There are a number of international treaties and agreements in the field of nuclear arms control and non-proliferation. Their viability depends on mutual trust between the parties involved, reinforced by mechanisms for verification. For example, in U.S.-Russian nuclear arms control agreements, there is mutual verification of each state’s compliance with obligations under agreement. The following factors may contribute to an agreement’s viability: (a) the capability to detect a significant violation of the agreement, (b) the timeliness of such detection, and(c) the response to the violation. In general terms, the viability of such an agreement may rest upon two components: a verification component consisting of detection and reporting of findings, and a “political” component consisting of the parties responding to findings, as appropriate, through enforcement.

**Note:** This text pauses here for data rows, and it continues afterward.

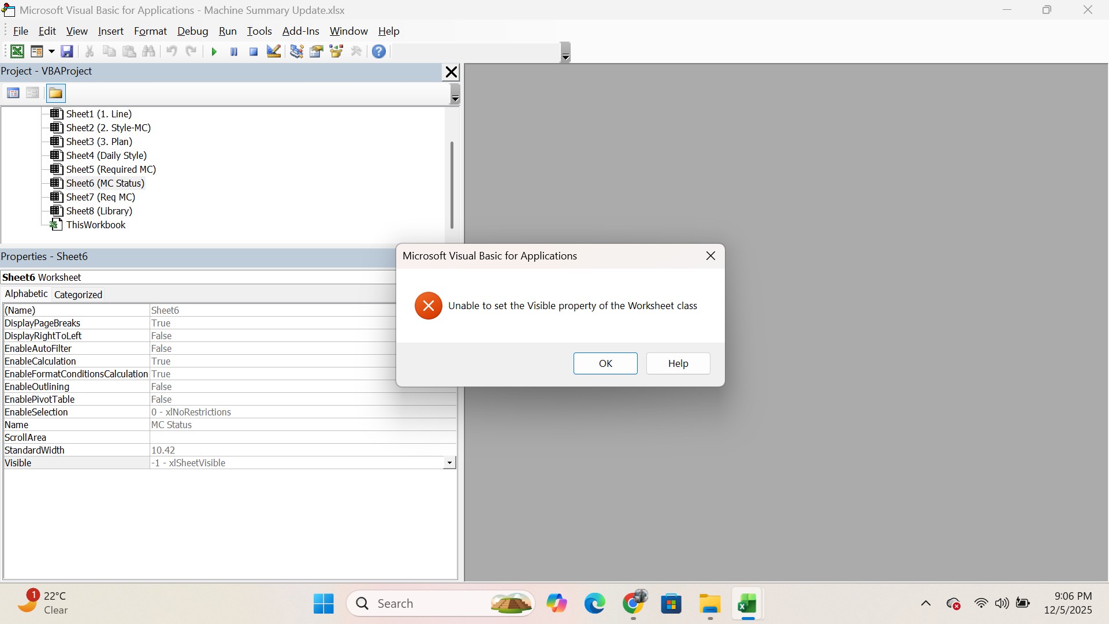Switch to Categorized properties tab
The height and width of the screenshot is (624, 1109).
[x=78, y=295]
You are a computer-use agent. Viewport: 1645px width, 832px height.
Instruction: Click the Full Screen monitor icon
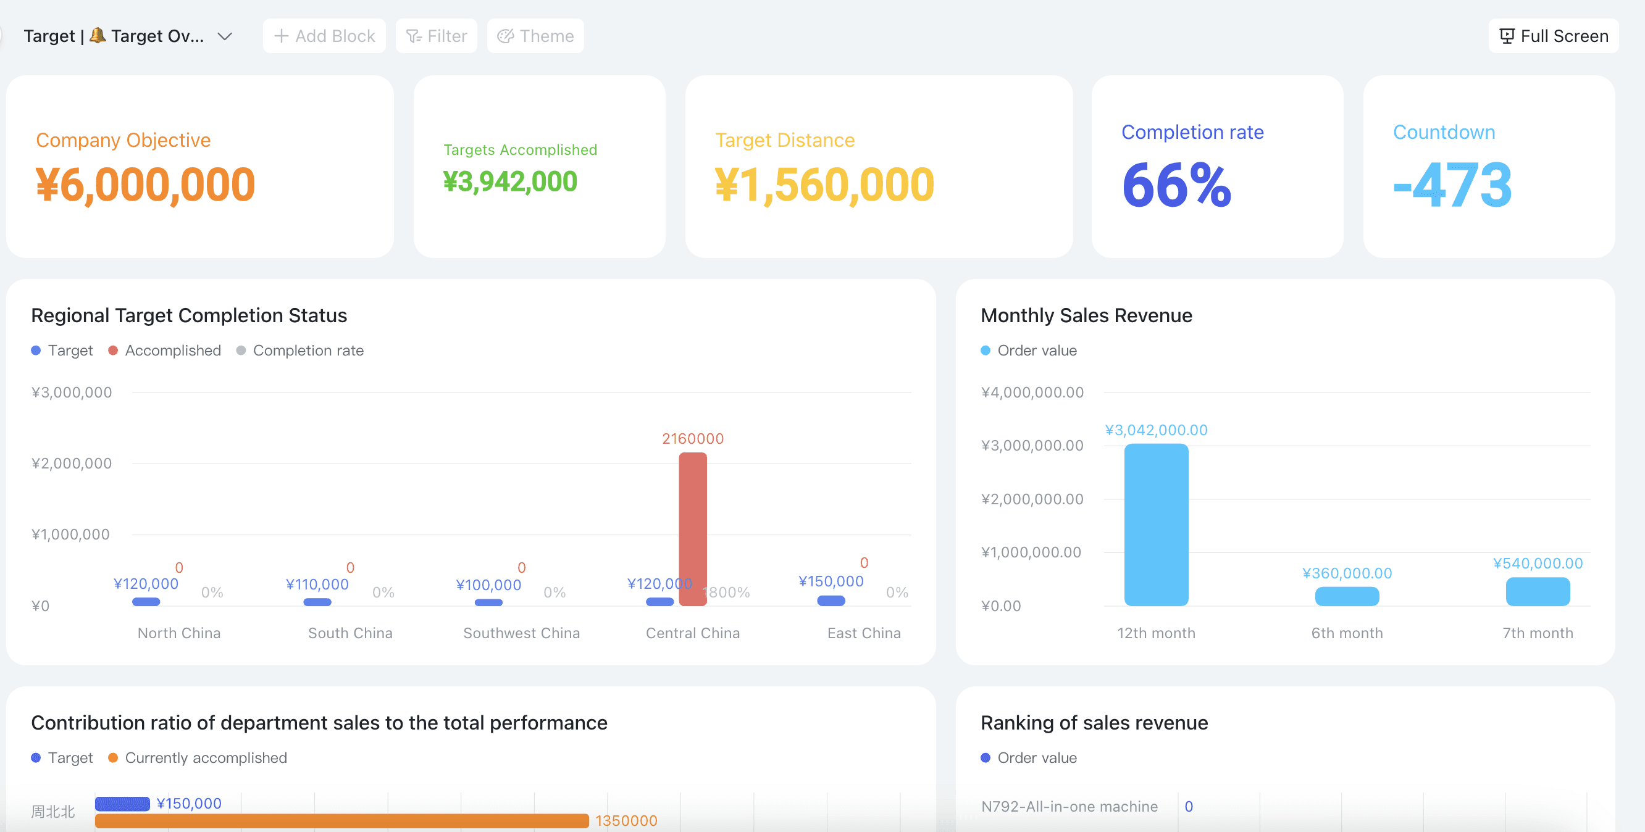(x=1506, y=36)
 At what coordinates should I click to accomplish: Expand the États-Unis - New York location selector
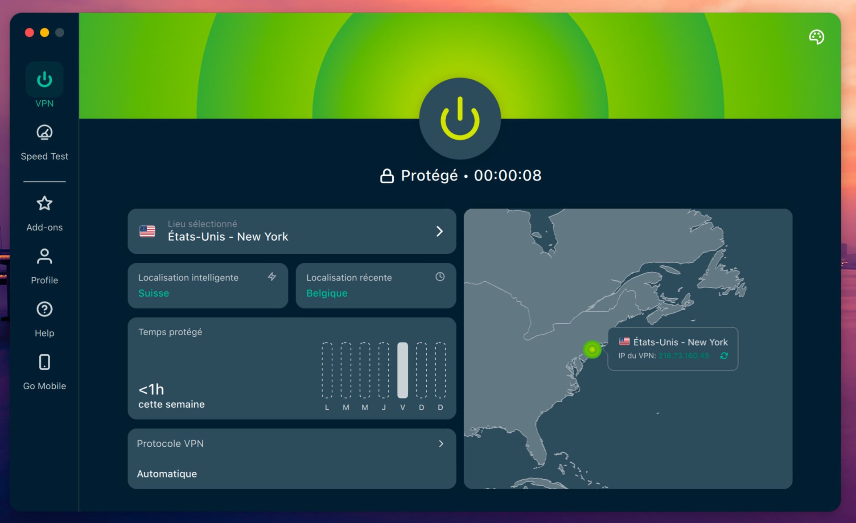(x=292, y=231)
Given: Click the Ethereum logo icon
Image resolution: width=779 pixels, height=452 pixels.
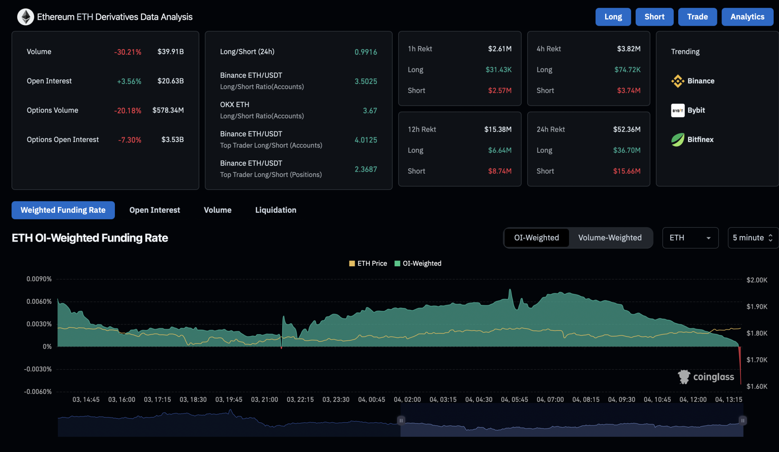Looking at the screenshot, I should coord(25,17).
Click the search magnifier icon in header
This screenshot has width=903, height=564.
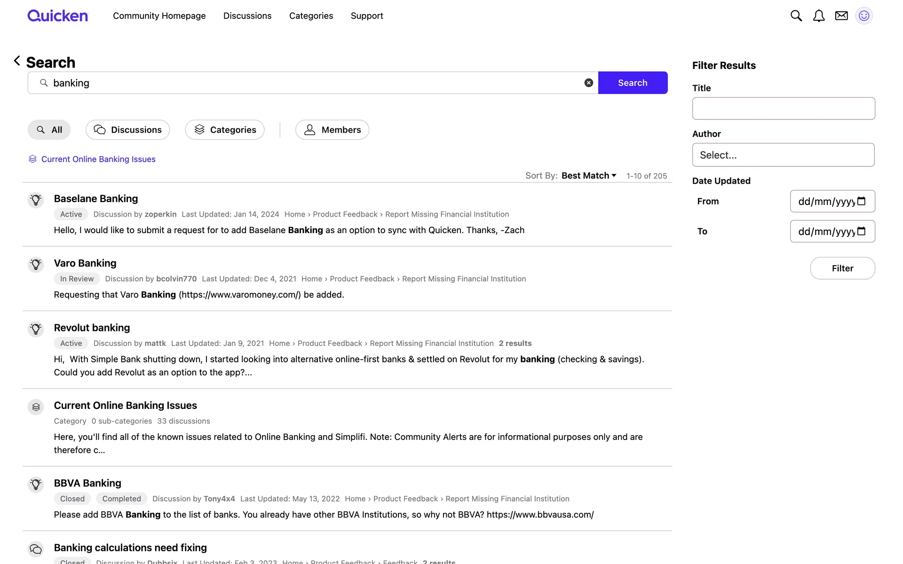pyautogui.click(x=796, y=16)
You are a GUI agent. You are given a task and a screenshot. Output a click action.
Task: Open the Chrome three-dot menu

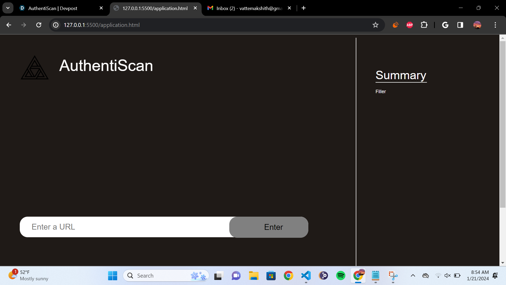(x=495, y=25)
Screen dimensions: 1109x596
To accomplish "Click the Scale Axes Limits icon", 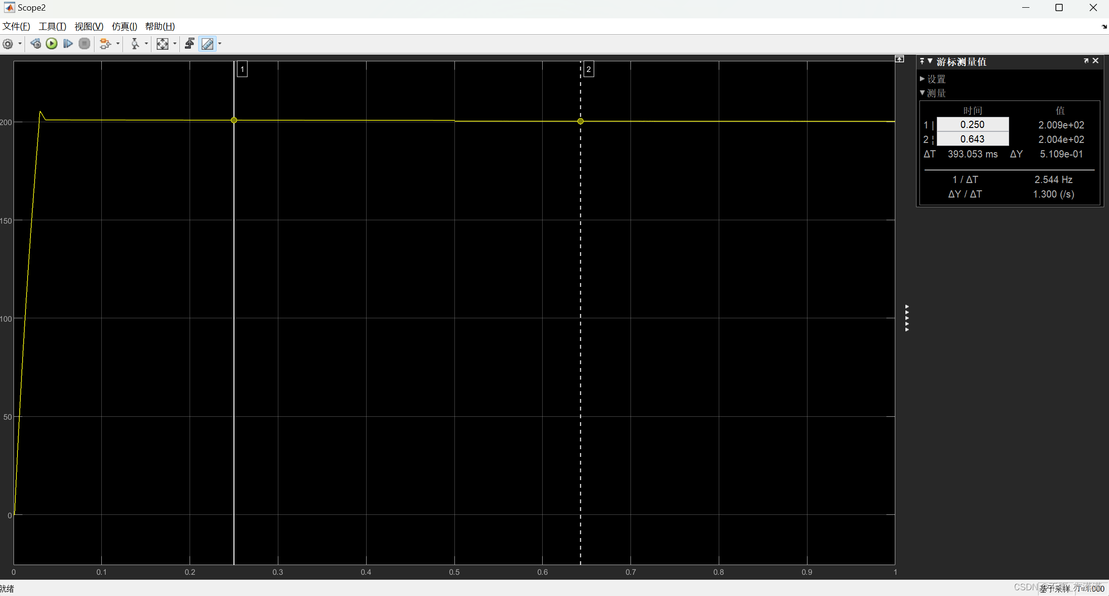I will coord(163,44).
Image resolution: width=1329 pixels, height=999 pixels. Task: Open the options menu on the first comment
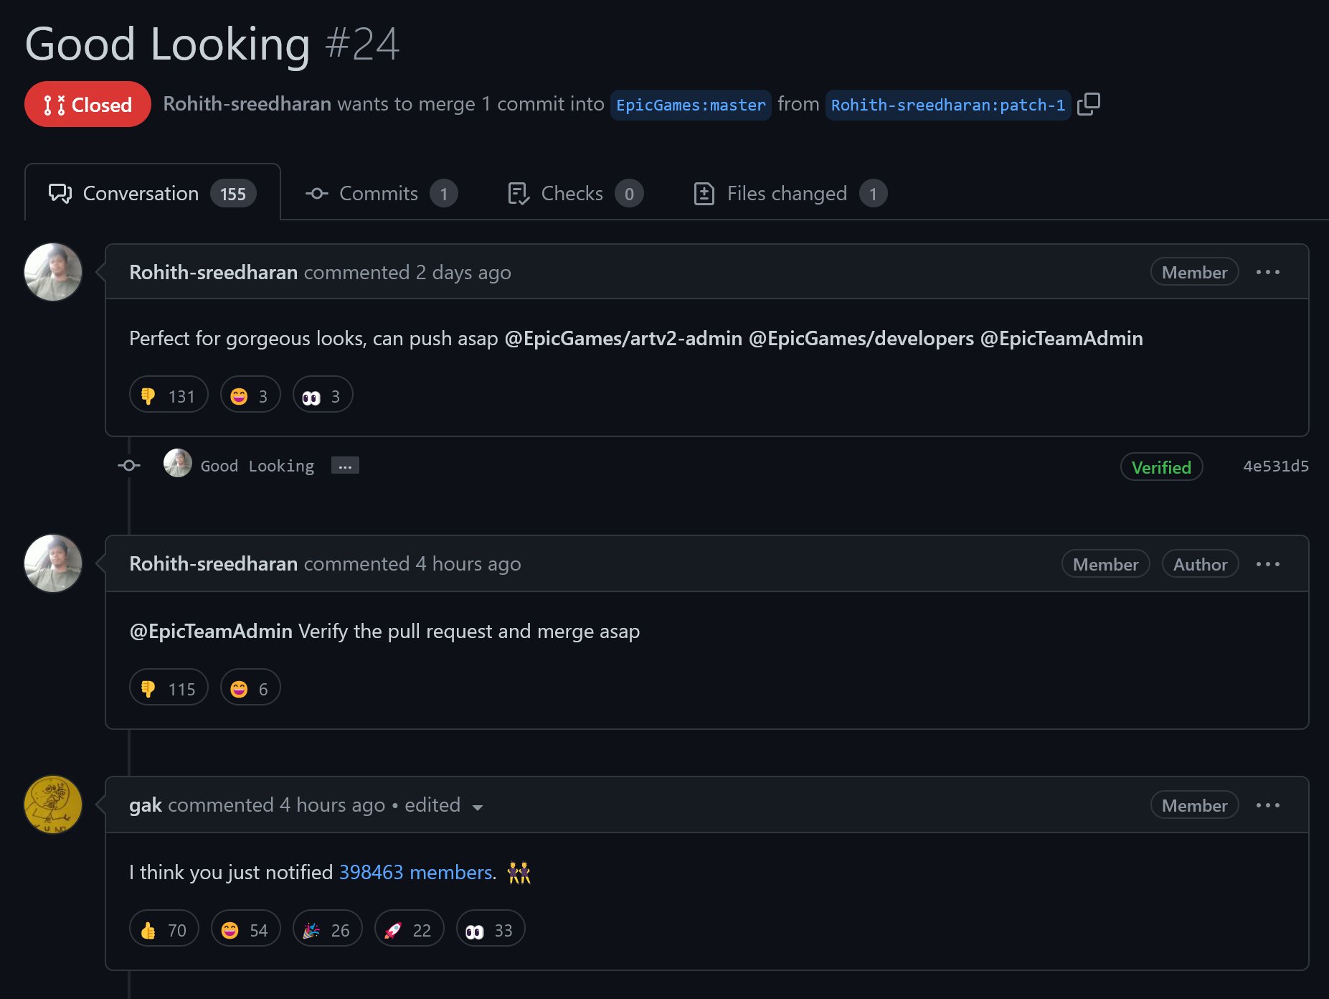[1268, 272]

There are several international agreements aimed at ensuring that nuclear energy will be used peacefully, the most important of which is the 1970 Treaty on the Non-Proliferation of Nuclear Weapons (NPT). The International Atomic Energy Agency (IAEA) safeguards system, which was developed beginning in the 1960s, was adopted as the verification mechanism for the NPT. The obligations of the non-nuclear weapon states that are parties to the NPT have been translated from Articles II and III of the NPT to the text of Paragraphs1 and 2 of the comprehensive safeguards agreements (CSA) that these states are required to conclude with the IAEA. The purpose of this system is to verify compliance of the states with their obligations under safeguards agreements. If the IAEA detects non-compliance in a state,the IAEA reports this conclusion to the United Nations Security Council (UNSC). If in such a case the state does not cooperate in resolving the non-compliance, enforcement1 measures may be applied by IAEA member states through the authority of the UNSC; enforcement is the prerogative of the international community and the UNSC, not the IAEA Secretariat.

The nuclear non-proliferation regime includes legally binding obligations of states under the NPT and nuclear-weapons-free zone (NWFZ) treaties, as well as numerous states’ initiatives,such as proliferation-resistant nuclear fuel cycles, multilateral export-control arrangements,and international nuclear fuel banks. The effectiveness of the non-proliferation regime may ultimately be measured in terms of the number of states that have acquired nuclear weapons since the establishment of the regime.The effectiveness of the non-proliferation regime depends, first of all, on the viability of the legally binding arrangements, most of all on the viability of the NPT and NWFZ treaties. In practice, it also depends on the ability of the IAEA to detect non-compliance—in other words, on the effectiveness of IAEA verification. Beyond verification, the regime’s effectiveness depends on the international community to appropriately respond to a finding of a state’s non-compliance with its safeguards obligations. This paper addresses the topic of the effectiveness of IAEA verification. The defining and reporting of non-compliance by the IAEA Board of Governors, although very important, is not considered in this paper. The term “safeguards effectiveness” means, for the purpose of this paper, the effectiveness of IAEA verification—that is, the ability of the IAEA to detect non-compliance.